Policyholders with a leading insurance company are in line for a financial boost worth almost a thousand euro.
Some 93,000 people who have old Royal Liver, Caledonian Life and some Irish Life policies are set to get an average top-up to their policies of €900, if the plan is approved. They will get access to this money when their policies mature, if it is voted through. The payments are being proposed by life company Royal London in Ireland, and are due to be voted on by post, online and at a policyholder meeting in Dublin on October 20. It comes about due to Royal London’s takeover of Royal Liver, which was approved by the then Competition Authority in this country in 2011.
Royal Liver then became part of Royal London, which is the largest mutual life, pensions and investment company in the UK. Royal Liver, the Liverpool insurance company that built the famous building on that city’s waterfront, used to have a huge insurance operation in this country with premiums collected door-to-door by people who were known as the Liver Men. Caledonian Life was acquired by Royal London at the time as the takeover of Royal Liver, and rebranded as Royal London. Royal London is a mutual, which means it is owned by its members and any financial surplus profits goes to its policyholders.

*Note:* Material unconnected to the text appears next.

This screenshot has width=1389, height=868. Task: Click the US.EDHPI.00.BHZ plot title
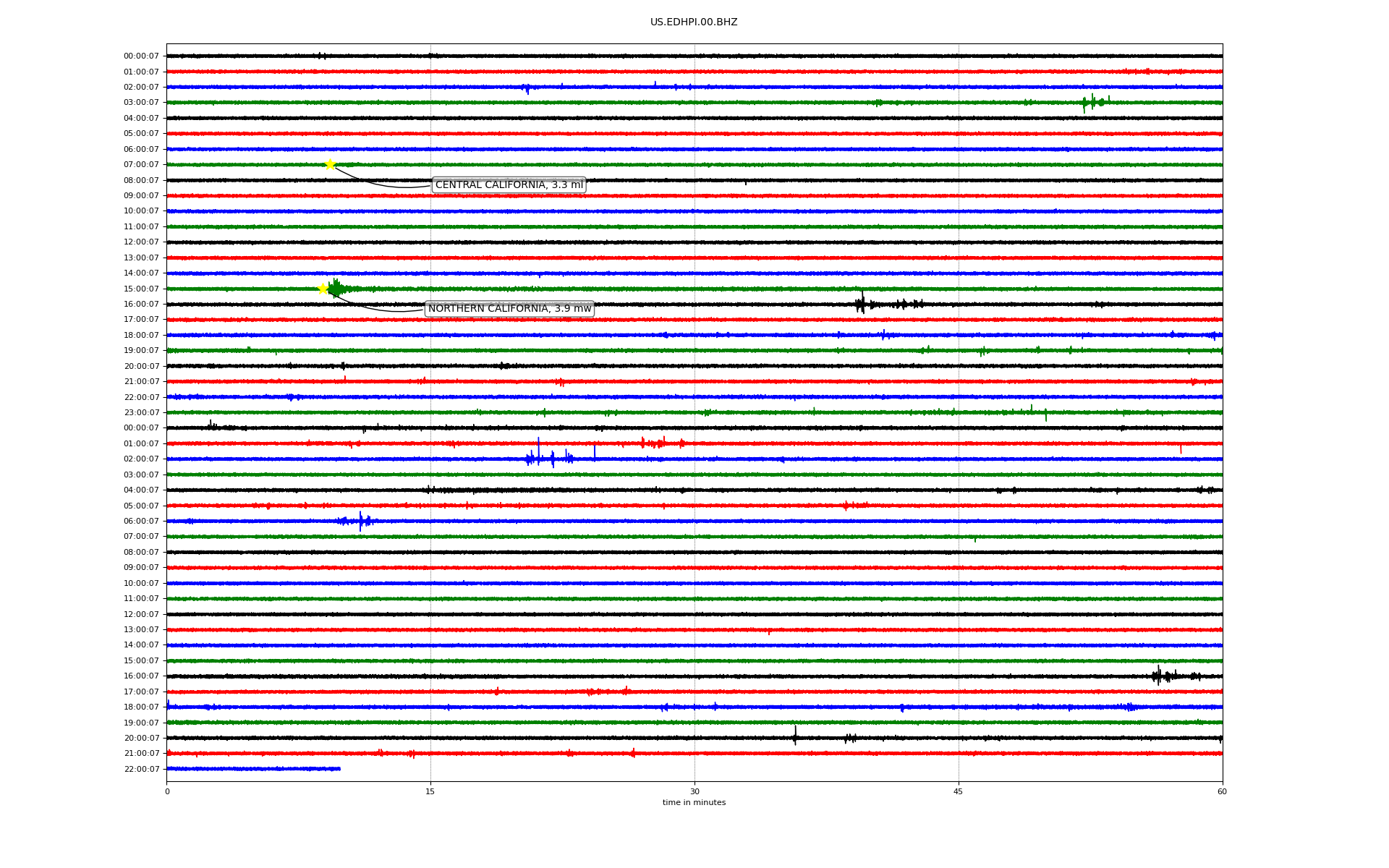(693, 22)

Now the 93,000 policyholders here, who have endowment policies, whole-of-life policies and pensions, can vote on a proposal to boost to the value of the plans. There have already been a number of what are known as distributions of funds from the takeover of Royal Liver for Irish policyholders. These were in 2013, 2018, 2019 and earlier this year, with the amounts paid into policies depending on the size of the person’s policy.
But this latest one is the biggest. It comes about as a pot of money that was held back as a “rainy-day fund” at the start of the takeover process, in case there were any claims on the company, is now being freed up. These funds are known as the estate.
Royal London said: “Whenever there is more money in the estate than required, the extra money is shared with eligible policyholders by increasing the underlying value of their policy.”
The mutual said that if the offer goes ahead, it will make a final distribution from the estate to eligible policies. This would increase the underlying value of these policies by 23.1pc. And it will be paid in December, if it is approved by policyholders. Royal London said the 23pc value translates into an average increase of just over €900, which is based on an average eligible policy value of €4,000. Some policies are under €100, but others are very large at over €100,000. So, the impact for policyholders will vary depending on the size and type of policy they hold.
Royal London stressed that what it called the “uplift” is not a cash payment. It will add to the value of the individual’s policy and they will benefit from this when the policy is claimed. If the offer goes ahead, it will be the last distribution. If the proposal is rejected by policyholders then eligible policies may still receive distributions from the estate in future, but the size and timings of these would remain uncertain, Royal London said.